Bush's statement during the press conference that the right of return
for Palestinian refugees was "not sacred" set off tremors
within Jordan. The identity consensus underlying the new Jordan
depends on maintaining the fiction that Palestinians might someday
have the choice to return to their homes in what is now Israel --
even if few would actually exercise this right. These policy shifts
can only have soured the attitudes measured by the March 2004 Pew
Global Attitudes Survey, which found that only 12 percent of Jordanians
supported the US "war on terror," only 5 percent had a
favorable view of the US and only 3 percent had favorable views
of Bush.
Rumors of
the Jordan option persist.
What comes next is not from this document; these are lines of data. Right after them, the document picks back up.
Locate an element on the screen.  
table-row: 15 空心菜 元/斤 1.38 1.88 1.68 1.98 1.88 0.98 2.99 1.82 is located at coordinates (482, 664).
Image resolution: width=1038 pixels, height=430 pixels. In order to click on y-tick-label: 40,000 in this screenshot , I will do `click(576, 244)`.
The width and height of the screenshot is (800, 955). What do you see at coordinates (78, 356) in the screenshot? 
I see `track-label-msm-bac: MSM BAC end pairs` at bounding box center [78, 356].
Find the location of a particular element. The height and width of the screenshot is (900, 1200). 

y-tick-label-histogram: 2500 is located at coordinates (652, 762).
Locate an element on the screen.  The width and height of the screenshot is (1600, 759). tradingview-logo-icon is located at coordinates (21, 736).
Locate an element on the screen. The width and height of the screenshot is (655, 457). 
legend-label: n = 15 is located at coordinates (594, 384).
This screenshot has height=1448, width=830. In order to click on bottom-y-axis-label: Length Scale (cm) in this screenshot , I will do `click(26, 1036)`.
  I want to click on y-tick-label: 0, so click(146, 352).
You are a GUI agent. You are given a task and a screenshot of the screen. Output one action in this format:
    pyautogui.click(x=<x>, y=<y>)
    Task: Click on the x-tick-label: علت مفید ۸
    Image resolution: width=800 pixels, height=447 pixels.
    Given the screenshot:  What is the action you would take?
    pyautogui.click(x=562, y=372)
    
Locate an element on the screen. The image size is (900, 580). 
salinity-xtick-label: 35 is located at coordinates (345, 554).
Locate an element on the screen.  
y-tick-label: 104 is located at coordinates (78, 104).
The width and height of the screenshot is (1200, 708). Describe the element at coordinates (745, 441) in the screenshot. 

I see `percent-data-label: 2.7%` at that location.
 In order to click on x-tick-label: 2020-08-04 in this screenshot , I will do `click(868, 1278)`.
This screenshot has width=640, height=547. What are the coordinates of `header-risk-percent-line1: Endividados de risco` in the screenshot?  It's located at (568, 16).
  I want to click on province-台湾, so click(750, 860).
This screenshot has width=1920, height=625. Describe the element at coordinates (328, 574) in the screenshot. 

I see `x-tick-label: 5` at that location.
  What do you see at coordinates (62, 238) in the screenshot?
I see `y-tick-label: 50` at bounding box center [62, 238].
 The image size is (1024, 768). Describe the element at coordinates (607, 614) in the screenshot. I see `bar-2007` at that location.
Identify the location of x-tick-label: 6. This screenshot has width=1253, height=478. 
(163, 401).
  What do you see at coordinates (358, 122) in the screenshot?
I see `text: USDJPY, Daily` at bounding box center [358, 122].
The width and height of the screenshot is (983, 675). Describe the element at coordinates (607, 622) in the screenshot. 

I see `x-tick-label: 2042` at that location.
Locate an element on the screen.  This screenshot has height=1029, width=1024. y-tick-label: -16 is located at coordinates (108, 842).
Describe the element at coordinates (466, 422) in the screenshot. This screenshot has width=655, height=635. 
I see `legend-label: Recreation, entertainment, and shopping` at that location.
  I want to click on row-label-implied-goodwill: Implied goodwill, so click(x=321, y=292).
On June 19, Husni Mubarak's top political
adviser Usama al-Baz told the pan-Arab daily al-Hayat: "Egypt
does not object to a Jordanian security role...we welcome a Jordanian
role." Such statements feed suspicions that Jordan's forceful
renunciation of the rumors is for public consumption only. Clearly,
though, the Jordan option has resurfaced because of its utility
for Sharon's plan for unilateral disengagement from select parts
of the Occupied Territories, not because of Jordanian ambitions
or Palestinian interests. The idea has no more potential to ease
conflict now than in the past. Few Palestinians would accept a Jordanian
return, and the major armed groups have offered no support. As reported
in the June 18 Financial Times, a leader of the al-Aqsa Martyrs'
Brigades, an offshoot of the mainline Fatah organization, told the
visiting Jordanian security delegation that his group would reject
an Arab military presence aimed at stamping out the uprising. The
Jordanian public is almost universally opposed to any West Bank
presence, seeing little to gain and much to lose. While new ideas
are certainly needed to break the deadlock between Israel and the
Palestinians, the Jordan option remains an elusive fantasy that
can only obscure real and difficult choices.